Begin Source document
The HP Slate 7 is a 7-inch Android 4.1 tablet that was announced on February 24, 2013 and started shipping in April 2013.  It has a stainless-steel frame, black front, and gray or red soft-touch back.  A key feature of this small tablet is the microSDHC slot. It is HP's second Android device (the Photosmart eStation C510 printer contained an Android tablet that lacked Google Services).

In December 2013, HP released the HP Slate7 Plus, HP Slate7 Extreme, HP Slate8 Pro and HP Slate10 HD and those four ran Android 4.2.2.

Software
The Slate 7 runs mainly stock Android 4.1, with the exception of HP ePrint, an application that will allow a user to print wirelessly from most Android applications.

When asked if webOS, HP's mobile operating system would be installable, Omar Javaid, VP of Product Management stated that it is possible, however any such port would have to be undertaken by the webOS community.
End Source document
▶ **Task set**:
1. According to the HP Slate 7 article, which application is the exception to the tablet's otherwise stock Android 4.1?
2. Write the next part of the HP Slate 7 article, starting after its final sentence.
The material that comes after this article has no connection to it.
Begin Recorded data
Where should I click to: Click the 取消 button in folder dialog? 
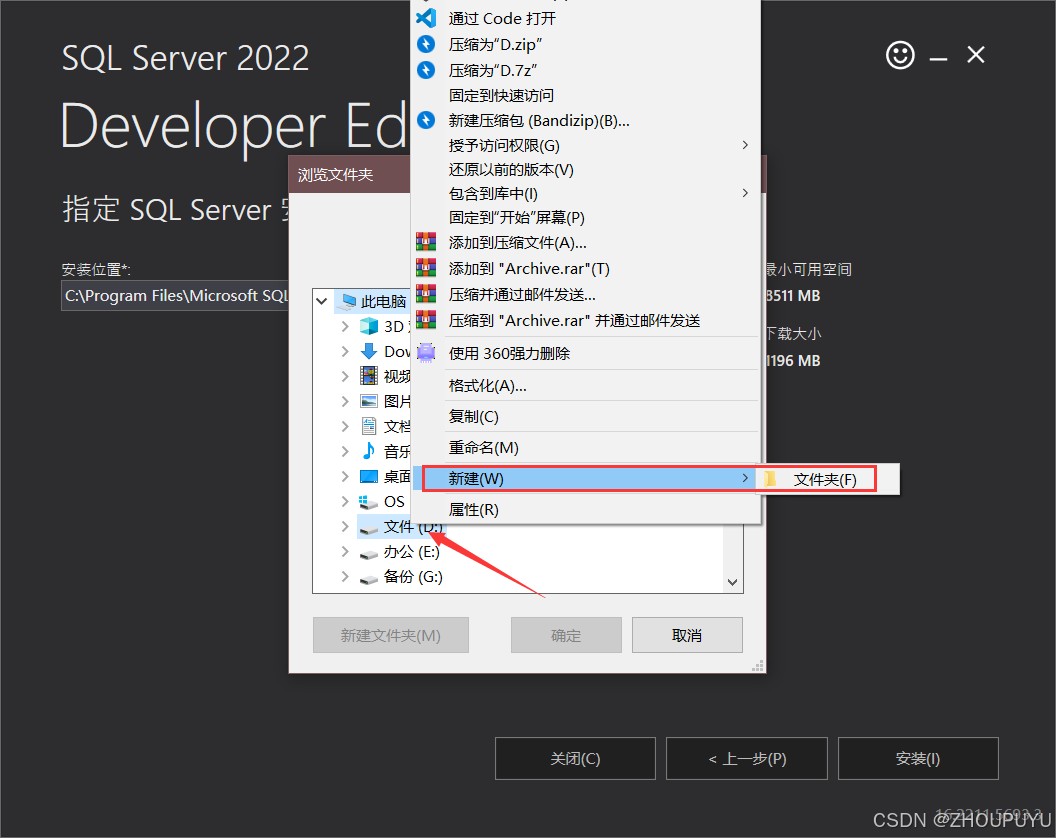pos(687,635)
End Recorded data
▶ **Answers to the problems**:
1. HP ePrint, which lets a user print wirelessly from most Android applications.

2.
Reception
Unlike most electronic devices the pixels used in the Slate 7 screen are not square, but rectangular; therefore the screen image is stretched in the tablet's long axis, making circles into ovals, squares into rectangles, and so on. Reviewers did not like that it was underpowered, had a sub-par display, and had poor battery life compared to the other tablets sold in the middle of 2013. The device was also well known for charging and battery problems.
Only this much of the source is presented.